WORK ITEM>
After locating the line that bears "Where should I click to: Click", restate word for word that line and the rest of the listing to its final line, excluding all pictures.

EXTRACTED DATA>
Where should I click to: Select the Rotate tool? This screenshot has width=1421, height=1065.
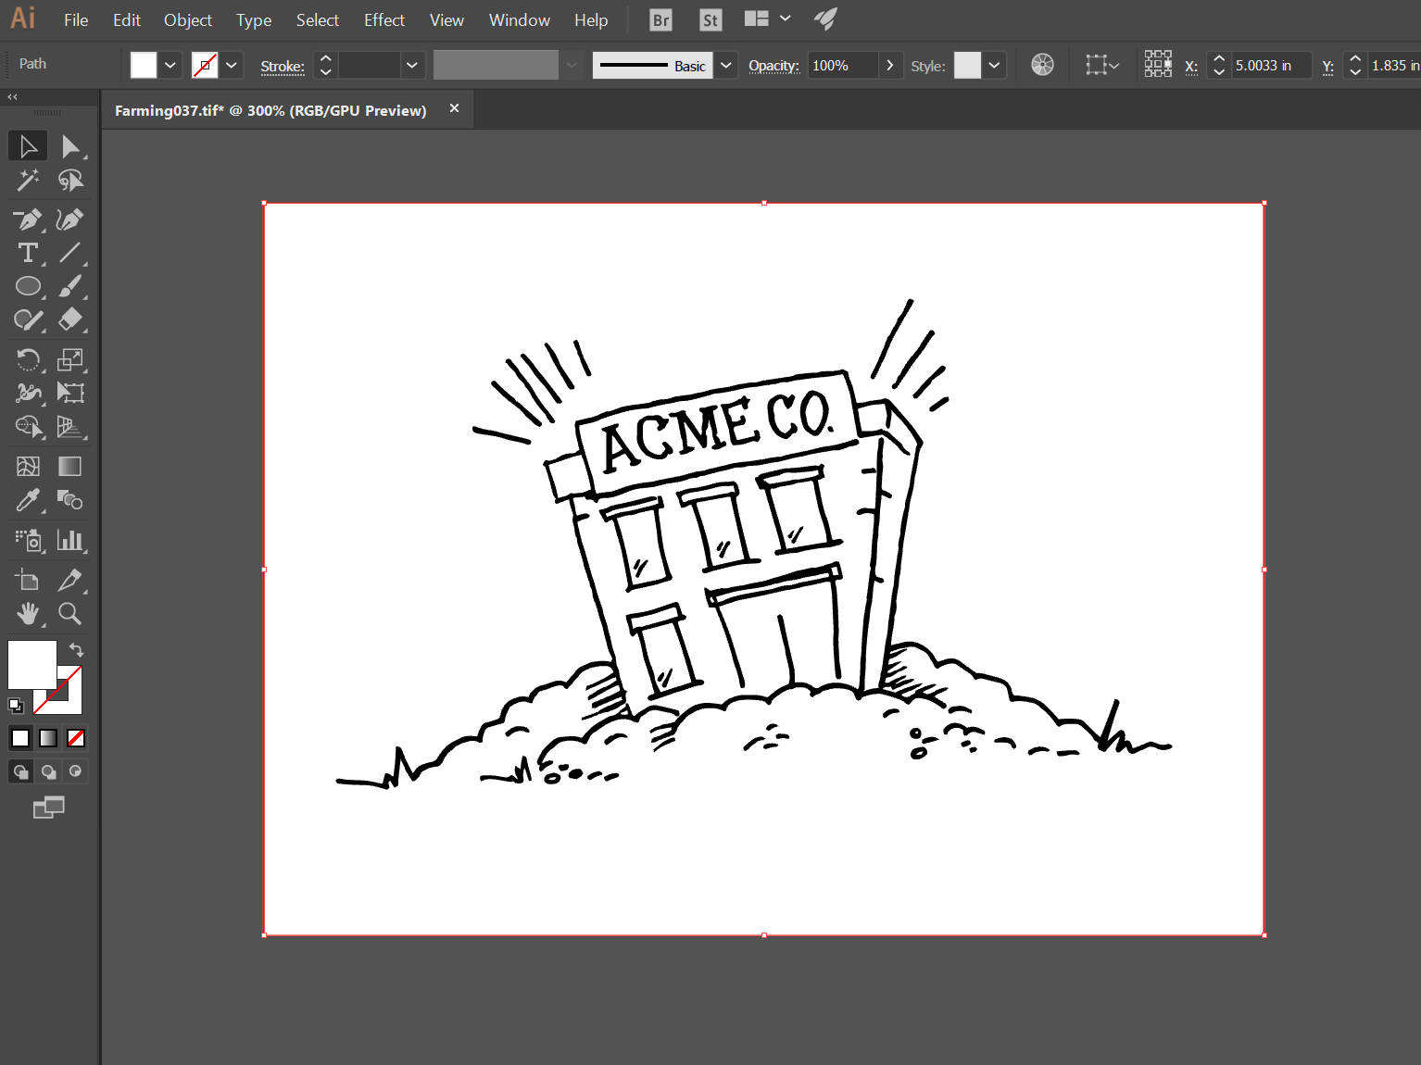pos(27,359)
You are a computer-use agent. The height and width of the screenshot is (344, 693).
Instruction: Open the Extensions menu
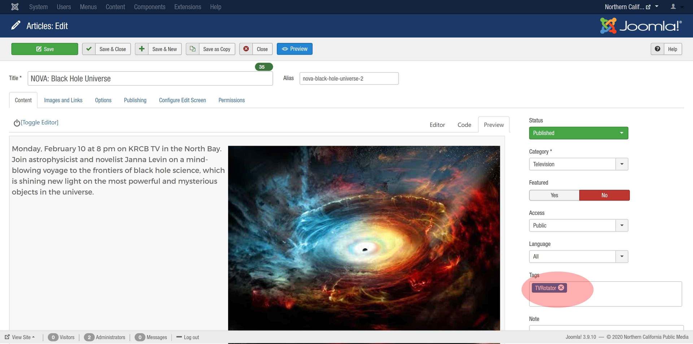187,7
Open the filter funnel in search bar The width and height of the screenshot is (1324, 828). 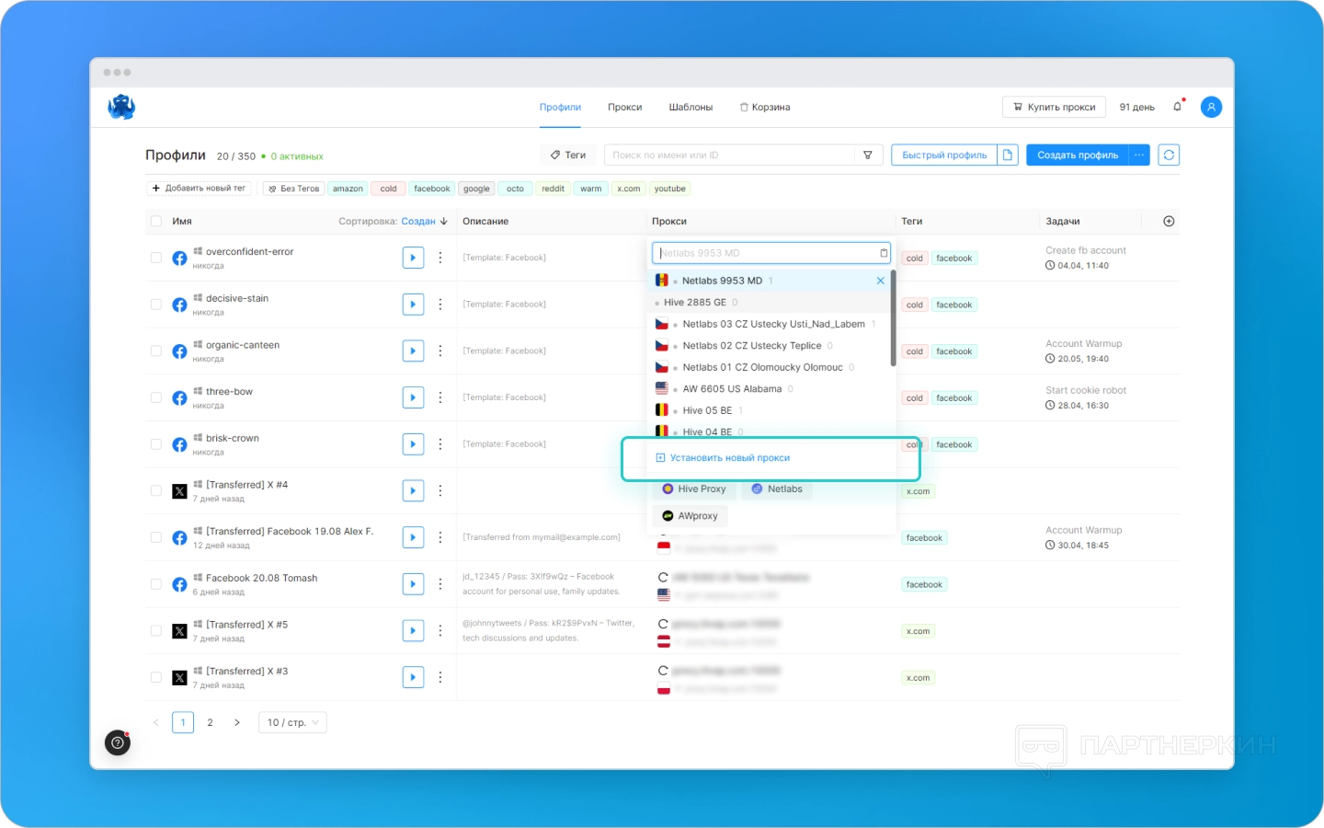[x=867, y=155]
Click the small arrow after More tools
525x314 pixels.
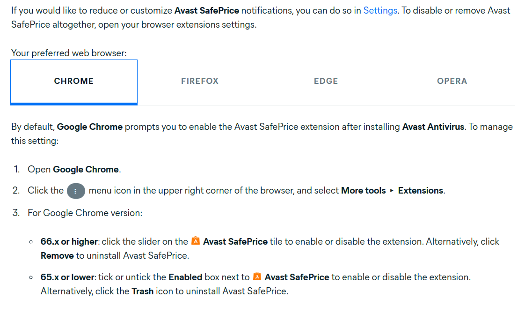coord(392,191)
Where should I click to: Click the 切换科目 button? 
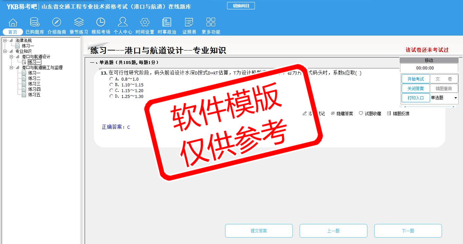[241, 6]
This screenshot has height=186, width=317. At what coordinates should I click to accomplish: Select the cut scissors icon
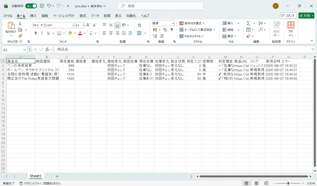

SOLVED EXERCISE>
Where should I click to: Click the 切换科目 button? 
[241, 6]
This screenshot has height=186, width=317. At what coordinates should I click to accomplish: Select the cut scissors icon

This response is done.